Halogen bulbs are great energy savers. Everyone is converting to light bulbs that save energy and last longer. Now that people are using halogen bulbs the question is, can they be used in ways similar to incandescent bulbs? When replacing a light bulb with a halogen bulb, will the light work the same with dimmer switches and other electrical connections?
Differences Between Light Bulbs
According to GE's Consumer information, "halogen bulb technology is a great improvement over regular bulbs - they last around 4 times longer while providing a superior quality of light." Halogen lamps are smaller, last longer, have whiter light that is brighter than incandescent bulbs and they use less energy. Unfortunately, not all halogen lamps have bases that fit into conventional bulb sockets. However, there are lamp hardware manufacturers that produce various styles of halogen sockets. Lighting companies are starting to produce halogens that can be used anywhere incandescent bulbs are used.

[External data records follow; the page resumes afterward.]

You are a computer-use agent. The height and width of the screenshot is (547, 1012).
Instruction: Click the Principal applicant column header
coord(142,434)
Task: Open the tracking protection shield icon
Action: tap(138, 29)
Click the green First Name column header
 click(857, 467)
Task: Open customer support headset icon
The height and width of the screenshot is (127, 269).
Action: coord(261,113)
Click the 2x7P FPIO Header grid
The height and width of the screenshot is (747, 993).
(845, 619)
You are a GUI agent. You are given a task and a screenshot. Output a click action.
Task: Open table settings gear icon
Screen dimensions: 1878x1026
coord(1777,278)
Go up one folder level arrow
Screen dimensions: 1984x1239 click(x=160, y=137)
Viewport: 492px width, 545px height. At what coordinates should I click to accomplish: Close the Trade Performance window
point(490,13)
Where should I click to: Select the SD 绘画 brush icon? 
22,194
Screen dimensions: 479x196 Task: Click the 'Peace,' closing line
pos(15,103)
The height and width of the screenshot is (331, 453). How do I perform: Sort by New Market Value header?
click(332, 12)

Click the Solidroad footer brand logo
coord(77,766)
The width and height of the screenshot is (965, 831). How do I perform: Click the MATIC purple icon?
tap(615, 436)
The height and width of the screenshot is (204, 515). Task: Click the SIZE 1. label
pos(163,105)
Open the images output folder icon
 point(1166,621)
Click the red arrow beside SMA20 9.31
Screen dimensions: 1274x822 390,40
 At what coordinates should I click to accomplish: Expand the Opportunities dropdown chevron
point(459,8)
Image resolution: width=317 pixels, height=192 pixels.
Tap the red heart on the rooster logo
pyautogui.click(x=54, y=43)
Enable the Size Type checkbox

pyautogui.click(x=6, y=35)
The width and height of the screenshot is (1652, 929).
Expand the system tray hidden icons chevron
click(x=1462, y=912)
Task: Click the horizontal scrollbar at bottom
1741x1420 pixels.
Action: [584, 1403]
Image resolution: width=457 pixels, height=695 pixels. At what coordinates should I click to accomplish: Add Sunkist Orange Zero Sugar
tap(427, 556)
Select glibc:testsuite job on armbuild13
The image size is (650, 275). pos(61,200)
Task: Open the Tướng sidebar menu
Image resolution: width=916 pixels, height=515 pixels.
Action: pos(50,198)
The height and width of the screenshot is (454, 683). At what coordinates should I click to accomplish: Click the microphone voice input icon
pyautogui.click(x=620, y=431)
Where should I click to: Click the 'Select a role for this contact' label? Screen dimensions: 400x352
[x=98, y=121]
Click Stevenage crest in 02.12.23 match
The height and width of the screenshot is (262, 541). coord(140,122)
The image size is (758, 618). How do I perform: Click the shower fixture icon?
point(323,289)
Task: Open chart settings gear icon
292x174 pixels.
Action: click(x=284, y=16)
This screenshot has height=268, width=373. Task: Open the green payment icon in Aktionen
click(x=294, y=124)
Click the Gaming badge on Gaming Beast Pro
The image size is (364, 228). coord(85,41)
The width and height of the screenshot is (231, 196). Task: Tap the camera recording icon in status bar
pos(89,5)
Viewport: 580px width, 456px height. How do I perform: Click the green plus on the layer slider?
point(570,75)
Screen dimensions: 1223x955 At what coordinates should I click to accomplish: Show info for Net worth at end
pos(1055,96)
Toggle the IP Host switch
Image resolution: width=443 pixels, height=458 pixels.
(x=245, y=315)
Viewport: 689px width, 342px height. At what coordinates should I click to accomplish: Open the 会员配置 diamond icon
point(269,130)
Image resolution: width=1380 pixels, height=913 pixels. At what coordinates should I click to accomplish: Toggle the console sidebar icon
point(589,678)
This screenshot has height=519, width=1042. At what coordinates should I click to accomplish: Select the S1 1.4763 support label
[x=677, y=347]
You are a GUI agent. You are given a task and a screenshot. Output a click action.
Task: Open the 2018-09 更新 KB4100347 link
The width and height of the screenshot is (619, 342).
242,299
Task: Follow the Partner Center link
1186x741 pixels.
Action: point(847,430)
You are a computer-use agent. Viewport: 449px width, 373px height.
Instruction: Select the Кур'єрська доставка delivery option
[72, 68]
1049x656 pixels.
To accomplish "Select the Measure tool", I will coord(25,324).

Halogen lamps that run at line voltage (regular house wiring) work the same as incandescent bulbs on dimmer switches. If the light fixture is running off a transformer, then it is important to find out if the transformer is dimmable. According to Pegasus Associates Lighting, "dimmers should always be connected to line voltage." One of the advantages of using dimmers is that they extend the life of both regular bulbs and halogen lamps. Many hardware stores sell dimmer switches for halogen lamps and dimmer switches combined with halogen lamps in the same unit. Sylvania (one of the leading manufacturers of halogen lamps) introduced in 2009 a Halogen Supersaver lamp that is designed for homes, fits in traditional incandescent sockets and boasts a 30 per cent energy savings. According to Sylvania "The Sylvania Halogen Supersaver is also dimmable and features instant-on capability."
Types of Halogen Bulbs
Halogen lamps come in a large variety of sizes and shapes. Everything from flood lamps and reflectors to vanity globes and drop lighting are available. Manufacturers make different beam angles and wattages for home and industrial use. Sylvania, Philips, GE and other manufacturers make halogen lamps that are dimmable. Halogen lights are found in most lighting products and, according to Sylvania, auto manufacturers use halogen lamps for "standard factory headlights in the majority of all vehicles on the road today."